"You'll never believe the mess I'm in; I've got to fight and I've got to win; You'll never believe the mess I'm in; Dislocate me, desecrate me, masturbate me, celebrate me" (Da Scumsberg)

Quelle poche volte che leggo i testi delle canzoni mi chiedo se abbia fatto bene. Di certo Raymond Watts è uno saggio. Londinese e di bella presenza, collaborò fin dai primi anni Ottanta con i tedeschi KMFDM e ha lavorato come tecnico del suono con grossi nomi dell'industrial come i maestri Einstürzende Neubauten, i Foetus e, più tardi, i Nine Inch Nails.
Solo alla fine del decennio dà vita ad un gruppo suo, il progetto musicale PIG, di cui è unico componente. "A Poke in the Eye... With a Sharp Stick", uscito nel 1988, è il primo disco di una ventennale carriera sotto questo nome.
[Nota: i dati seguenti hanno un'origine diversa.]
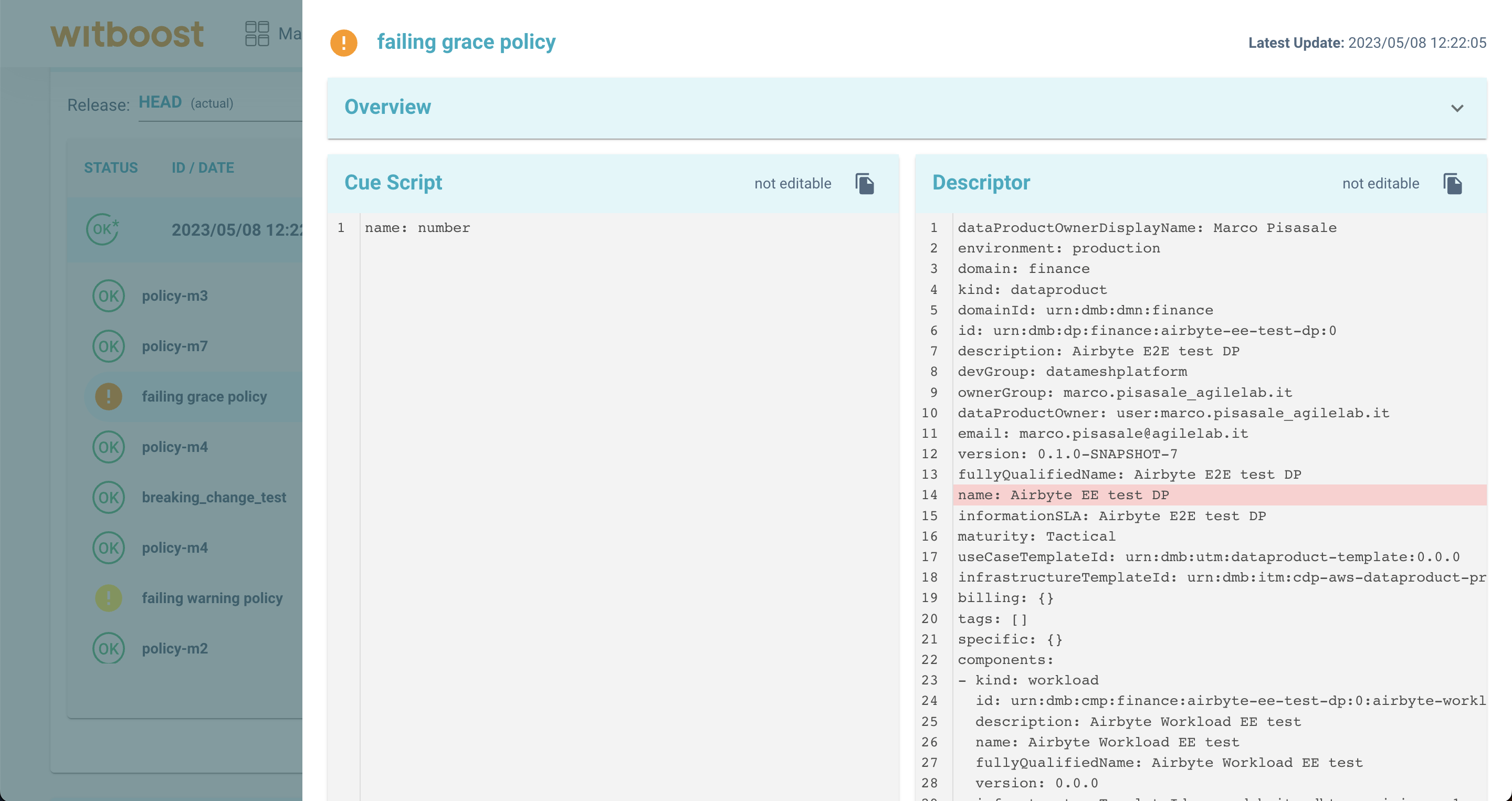Click the OK icon for policy-m7
The image size is (1512, 801).
[109, 346]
Relativemente poco conosciuto, Watts dimostra di essere un autore di musica industrial poco al di sotto dei nomi imprescindibili del genere, con una forte personalità propria. Watts riesce a ricavarsi una nicchia di aurea mediocritas tra le due derivazioni dei generi correlati all'industrial: i suoi pezzi sono orecchiabili e facili da ascoltare, ma mai troppo melodici e con ritornelli stucchevoli. Il cantato pulito è più malizioso che aggressivo, e si mantiene costantemente inquietante; alle melodie elettroniche si accompagnano martellanti percussioni industriali. La forma canzone non viene mai stravolta e non si ricorre mai alla cacofonia, ma fischiettare allegramente le melodie presenti richiederebbe una grande dose di senso dell'umorismo.
Derive particolari in una delle due direzioni si trovano su brani isolati: filastrocche pervertite e canticchiabili ve ne sono molte ma spesso ridotte alla stregua di divertissement, cosa che il nostro non disdegna affatto; le caotiche digressioni più strettamente industriali sono invece lasciate in chiusura del disco. Le canzoni sono tutte di buona qualità e mai confuse o troppo simili tra di loro, si lasciano ascoltare con facilità e ricordare facilmente senza scadere in banalità, alla più arrogante One for the Neck fa da contrappasso l'aggressiva e oscura Shit for Brains, allo spensierata cantilena in tedesco di Hindelinde si accompagnano i sette minuti di ossessioni industriali di Peoria.

Siamo di fronte ad un album beffardo e sarcasticamente divertito che sbeffeggia cupo e sardonico i ritornelli catchy dell'easy-listening più pacchiano ed offre numerosi richiami all'industrial più tradizionale e casinaro risultando però come già accennato ascoltabile con grande facilità e lasciandosi apprezzare facilmente.
Non è qualcosa di eclatante, ma un ascolto se lo merita eccome se navigate anche solo a vista nell'industrial. Non penso di dire una bestialità troppo grave se affermo che ci troviamo come attitudine di fronte ad una sorta di Marilyn Manson che non ha bisogno di ricorrere a pagliacciate sceniche e non vuole coinvolgere un pubblico giovane e impreparato, sebbene sia perfettamente fruibile anche a molti imberbi giovanotti.

Equilibrato, beffardo e senza pretese commerciali, probabilmente è per questo che così in pochi lo badino.